General anesthesia-induced apoptosis in juvenile mice is a proposed mechanism underlying persistent memory deficits. To determine whether intranasal insulin rescues synaptic plasticity and memory deficits in the hippocampus by preventing apoptosis following repeated general anesthesia, we assessed apoptosis using immunostaining for a commonly used apoptotic marker cleaved caspase 3 (CC3)33. As expected, three consecutive days of anesthesia (1.5% isoflurane, 2 h a day, PD 15–17) induced a large increase in the number of apoptotic cells in the hippocampus one hour after the last anesthesia session (an increase of 114% from 53.5 ± 4.86 cells in control mice to 114.6 ± 7.42 cells in anesthesia group, p < 0.0001, Fig. 4a).

Figure 4
figure 4

Intranasal insulin prevents the induction of apoptosis following repeated general anesthesia in juvenile mice via activation of mTORC1. (a) Repeated general anesthesia (1.5% isoflurane, 2 h/day) was performed on postnatal days 15–17 mice, and the brains were fixed one hour after the last anesthesia session at postnatal day 17 and dorsal hippocampus sections were immunostained against cleaved caspase 3 (CC3).
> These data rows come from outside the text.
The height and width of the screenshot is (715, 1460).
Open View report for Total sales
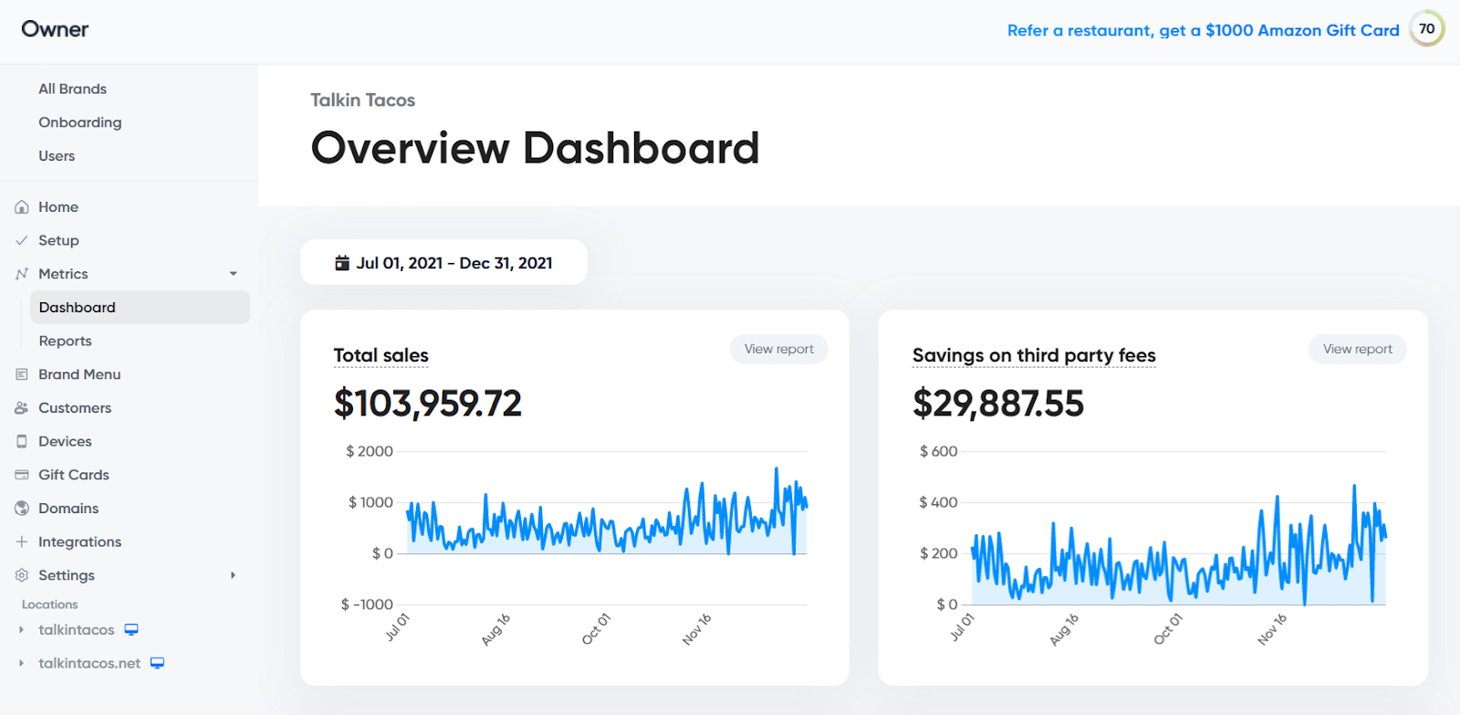[x=778, y=349]
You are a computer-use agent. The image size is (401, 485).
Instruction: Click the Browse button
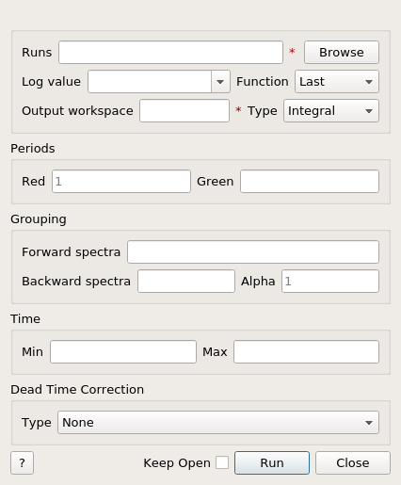342,53
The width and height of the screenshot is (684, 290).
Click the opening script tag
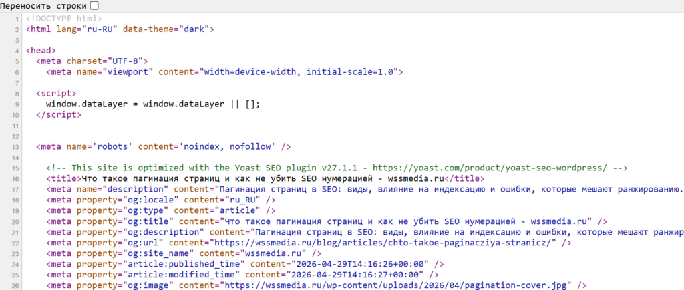[56, 94]
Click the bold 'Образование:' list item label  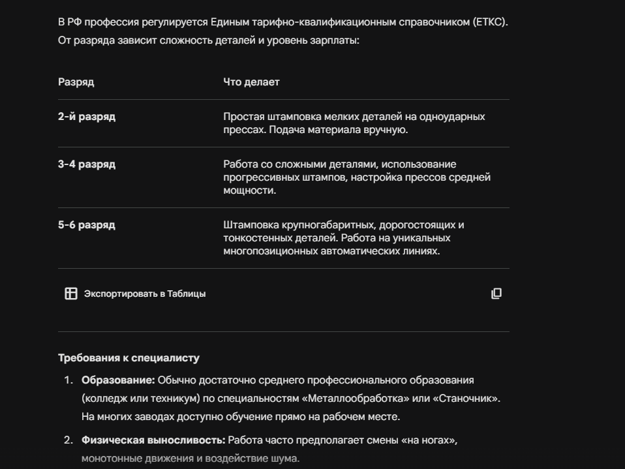tap(118, 380)
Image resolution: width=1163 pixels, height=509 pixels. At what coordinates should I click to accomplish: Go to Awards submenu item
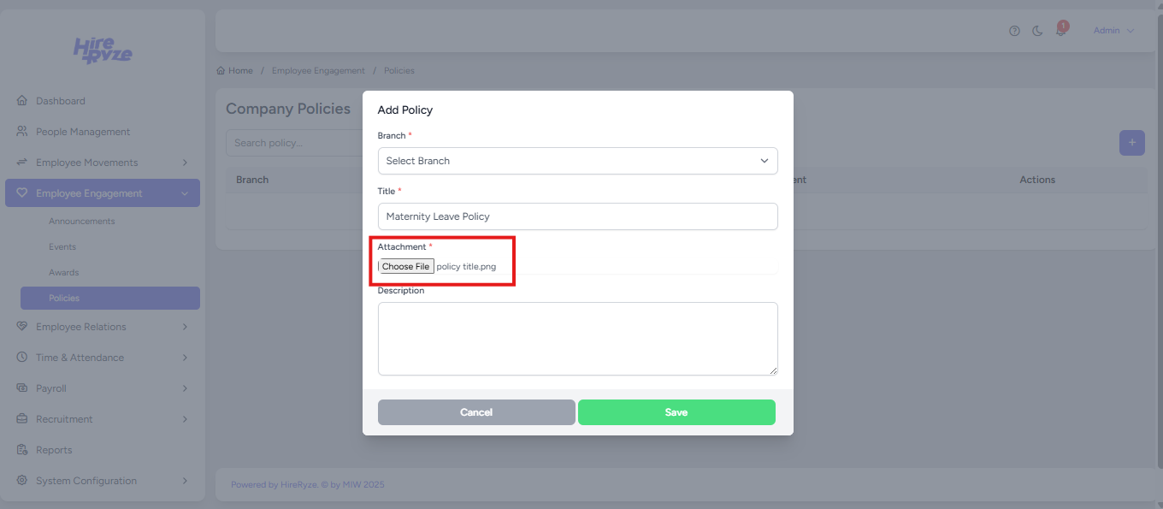click(63, 273)
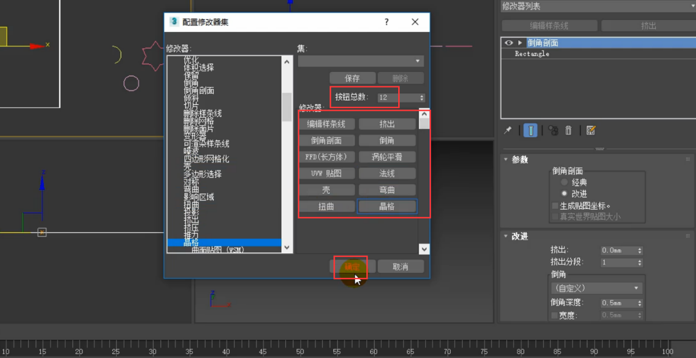Click the Make Unique icon
696x358 pixels.
pos(553,130)
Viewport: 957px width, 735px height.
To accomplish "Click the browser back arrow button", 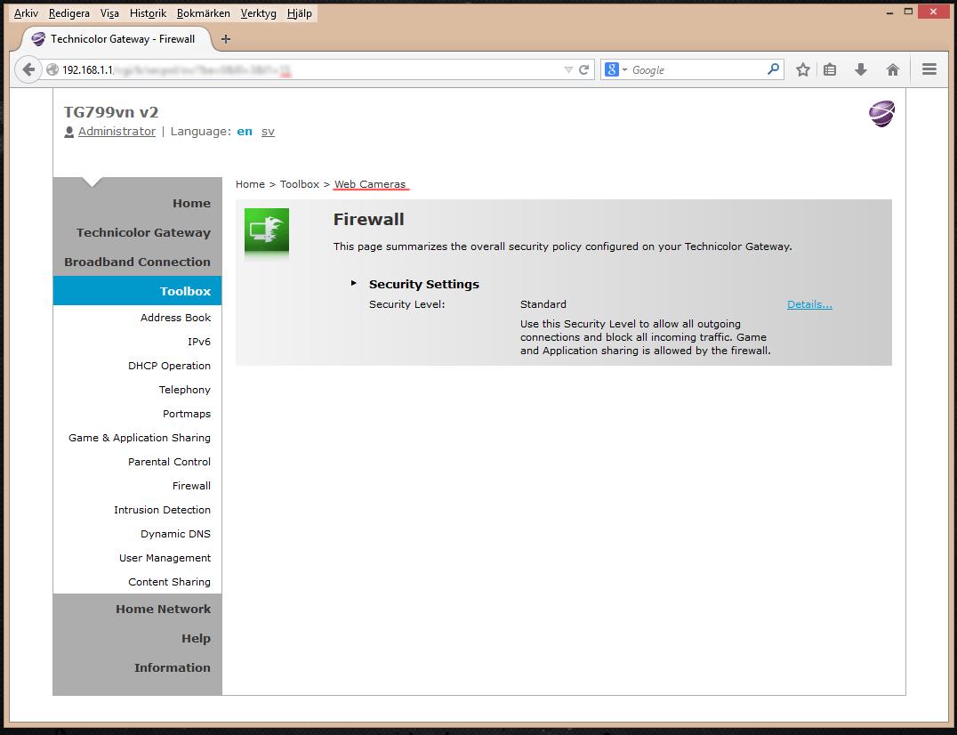I will [28, 69].
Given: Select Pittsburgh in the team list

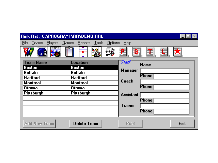Looking at the screenshot, I should click(x=46, y=93).
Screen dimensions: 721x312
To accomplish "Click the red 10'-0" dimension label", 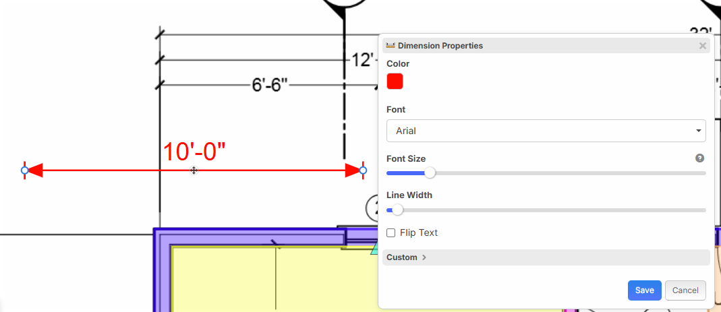I will coord(194,152).
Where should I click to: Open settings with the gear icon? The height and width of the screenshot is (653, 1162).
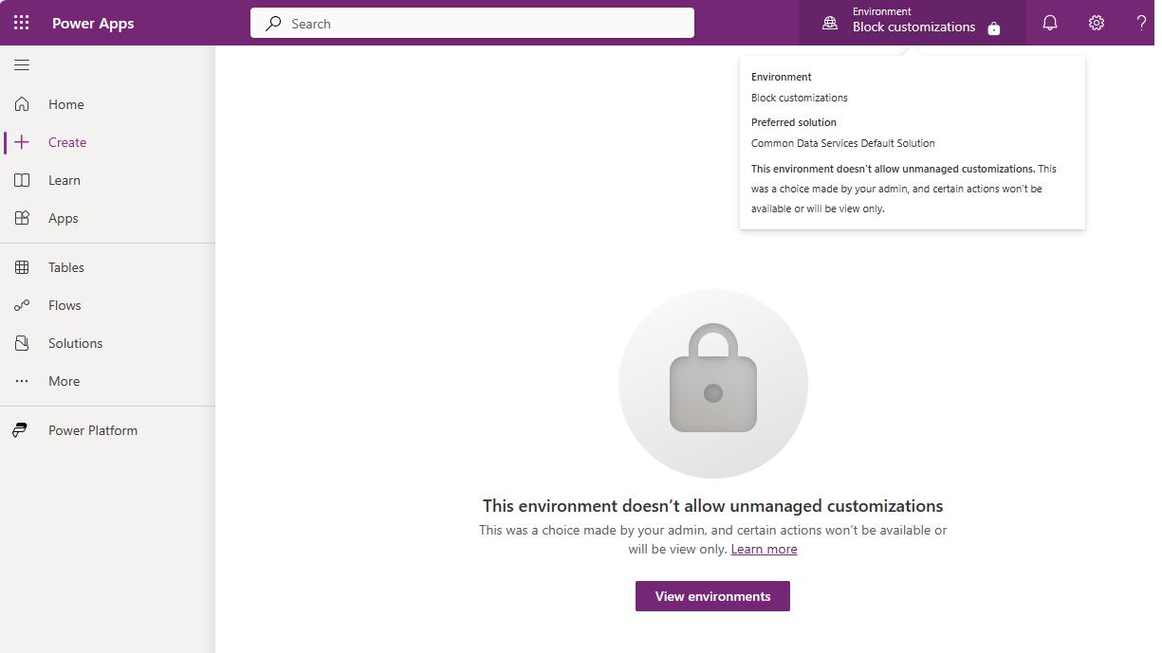point(1096,22)
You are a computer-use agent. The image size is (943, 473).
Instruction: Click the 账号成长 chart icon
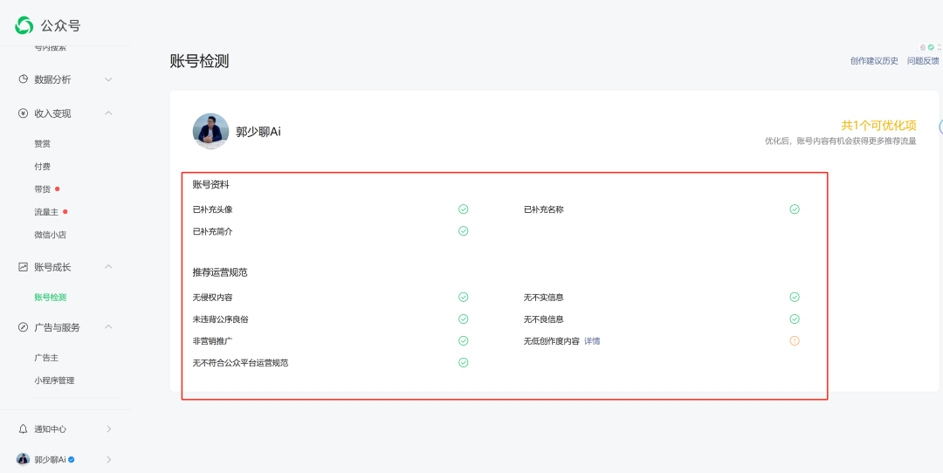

Representative images of hippocampus showing CC3 at low (left) and high (middle) magnification. Yellow circles indicate the location of CC3-positive cells. (Right) Quantification of CC3-positve cells. The numbers of CC3-positive cells in three sequential dorsal hippocampus sections (separated by 200 µm, averaged for both hippocampi) was calculated per animal. Anesthesia increases the number of CC3-positive cells in the hippocampus (****p < 0.0001, a student’s t-test, control n = 6, anesthesia n = 7). (b) Repeated general anesthesia (1.5% isoflurane, 2 h/day, postnatal days 15–17) was performed on mice pre-treated daily during postnatal days 8–14 with saline, insulin, insulin and temsirolimus (applied ICV 20 min before intranasal insulin), or temsirolimus alone. The brains were fixed one hour after the last anesthesia session at postnatal day 17 and hippocampal sections were immunostained against cleaved caspase 3 (CC3). Representative images of CA1 hippocampal area showing CC3 (white) and DAPI (blue). (c) Quantification of CC3-positve cells. The increase in the number of CC3-positive cells following repeated general anesthesia is prevented by intranasal insulin (F5, 15 = 76.09; Control (n = 4) versus Anesthesia + vehicle (n = 4), ***p < 0.001; Anesthesia + vehicle versus Anesthesia + insulin (n = 4), ****p < 0.0001, one-way ANOVA followed by Tukey’s multiple comparisons post hoc test). Temsirolimus (2 µl at 50 µg/µl injected icv 20 min before intranasal insulin administration) prevents the rescue effect of intranasal insulin (Anesthesia + insulin (n = 4) versus Anesthesia + insulin + temsirolimus (n = 3), ****p < 0.0001). Data points represent individual mice. Data are presented as mean ± SEM. (d) Diagram showing the activation of mTORC1 by insulin and its inhibition by temsirolimus. 4E-BPs and S6K are two major downstream effectors of mTORC1.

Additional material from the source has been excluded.